POCD has been studied through various institutions since the inception of the IPOCDS-I study centred in Eindhoven, Netherlands and Copenhagen, Denmark. This study found no causal relationship between cerebral hypoxia and low blood pressure and POCD. Age, duration of anaesthesia, introperative complications, and postoperative infections were found to be associated with POCD.
- POCD is just as likely to occur after operations under regional anesthesia as under general anesthesia.
- More likely after major operations than minor operations.
- More likely after heart operations than other types of surgery.
- More likely in aged than in younger patients.
- More likely in older patients with high alcohol intake/abuse.
- People with higher preoperative ASA physical status scores are more likely to develop POCD.
- People with lower educational level are more likely to develop POCD than those with a higher educational level.
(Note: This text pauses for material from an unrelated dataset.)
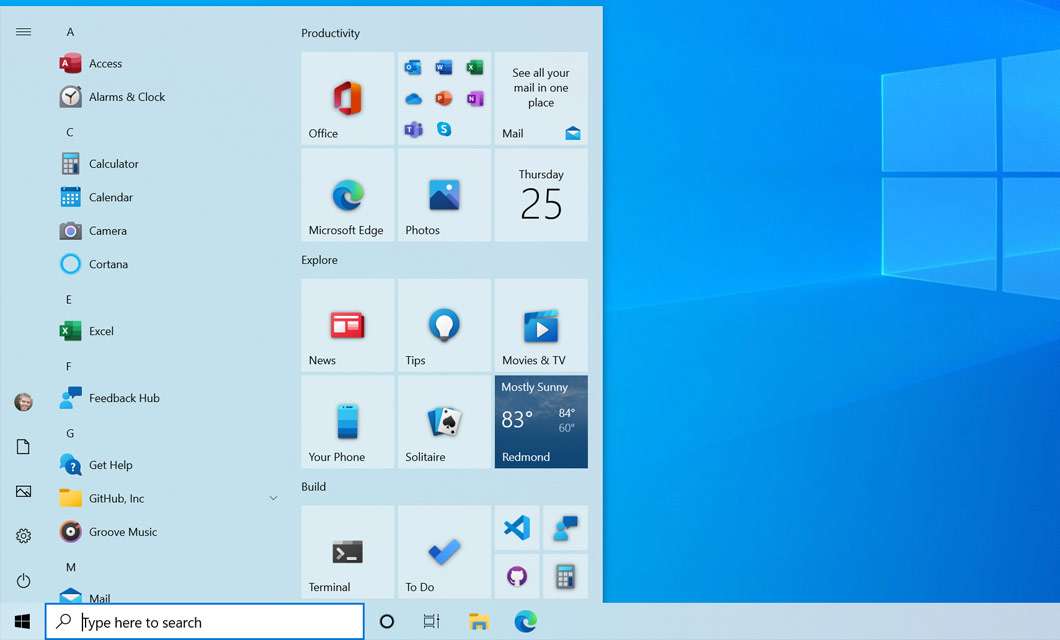Launch Microsoft Edge from the Productivity section

point(347,195)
- People with prior history of a stroke, even though there is complete functional recovery, are more likely to develop POCD.
- More likely in the elderly with pre-existing declining mental functions, termed mild cognitive impairment (MCI). MCI is a transitional zone between normal mental function and evident Alzheimer's disease or other forms of dementia. It is insidious, and seldom recognized, except in retrospect after affected persons are evidently demented.
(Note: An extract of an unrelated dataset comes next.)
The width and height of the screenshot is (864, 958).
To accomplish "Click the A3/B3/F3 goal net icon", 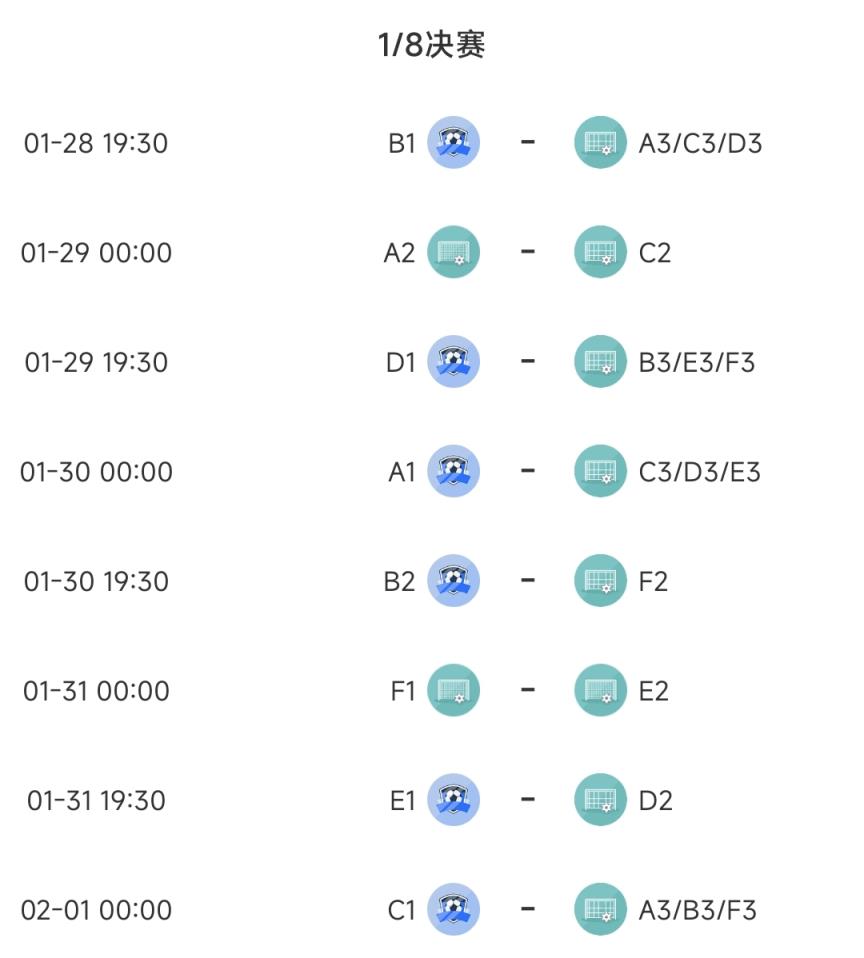I will (x=600, y=909).
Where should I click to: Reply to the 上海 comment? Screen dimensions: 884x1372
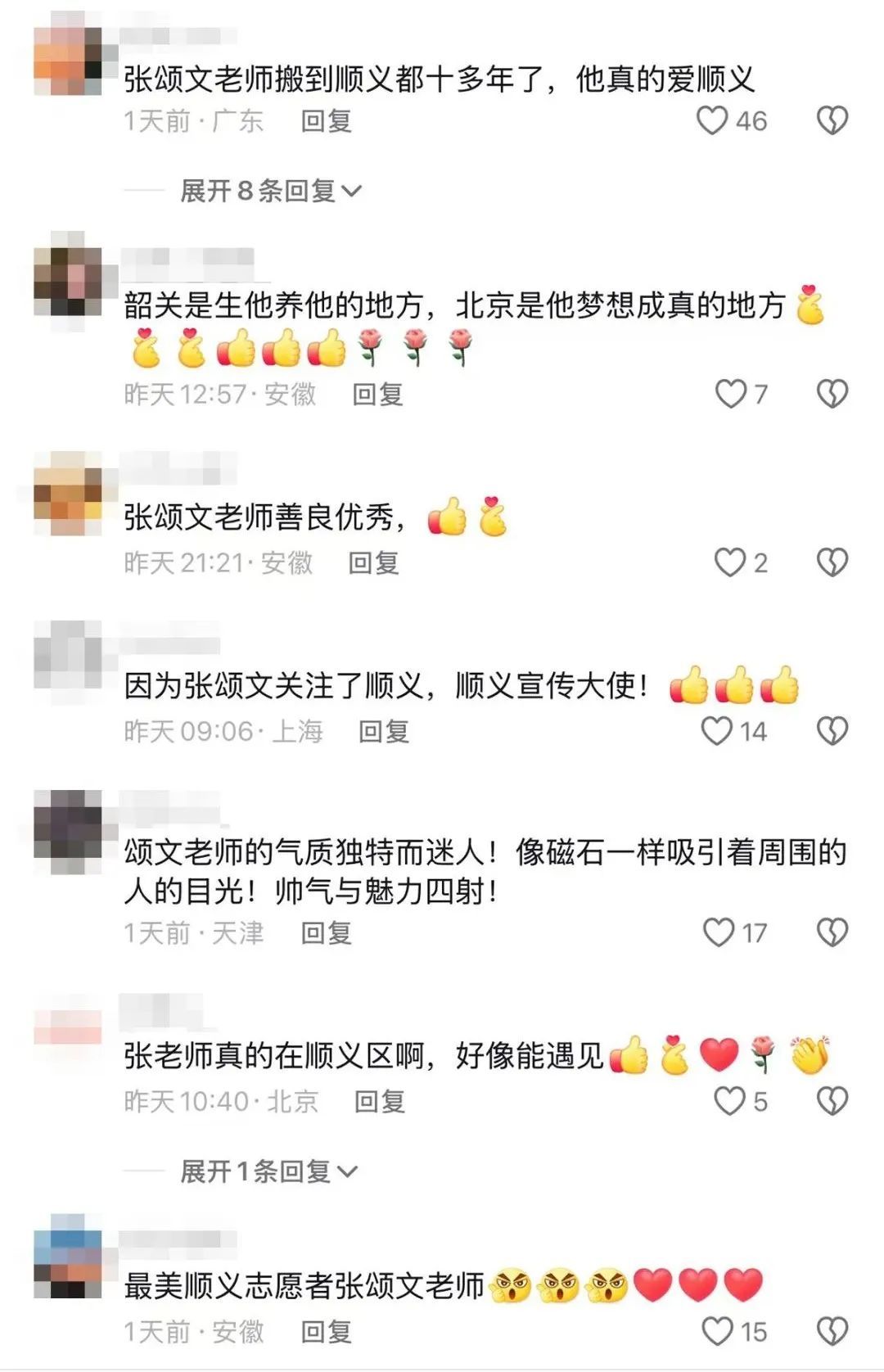pyautogui.click(x=383, y=731)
- Delirium and severe worsening of mental function is very likely in those with clinically evident Alzheimer's disease or other forms of dementia, as well as those with a history of delirium after previous operations.
The body's inflammatory response to surgery likely plays an important role, at least in elderly patients. Various research initiatives during recent years have evaluated whether actions taken before, during and after surgery can lessen the possible deleterious effects of inflammation. For example, anti-inflammatory agents can be given before surgery. During surgery, inflammation can be modulated by temperature control, use of regional rather than general anesthesia or the use of beta blockers. After surgery, optimal pain management and infection control is important. Several studies have shown variable-significance positive effects when a multidisciplinary, multifactorial approach to elderly patient is followed during pre, peri and post-operative care.
Animal studies indicate that volatile anaesthestics may augment the pathological processes of Alzheimer's Disease by affecting amyloid-beta processing. However, in young healthy mice, the volatile anesthetic isoflurane can also produce long-lasting memory impairment. This adverse effect is preventable by pre-administering the GABA(A)α5 inverse agonist L-655,708.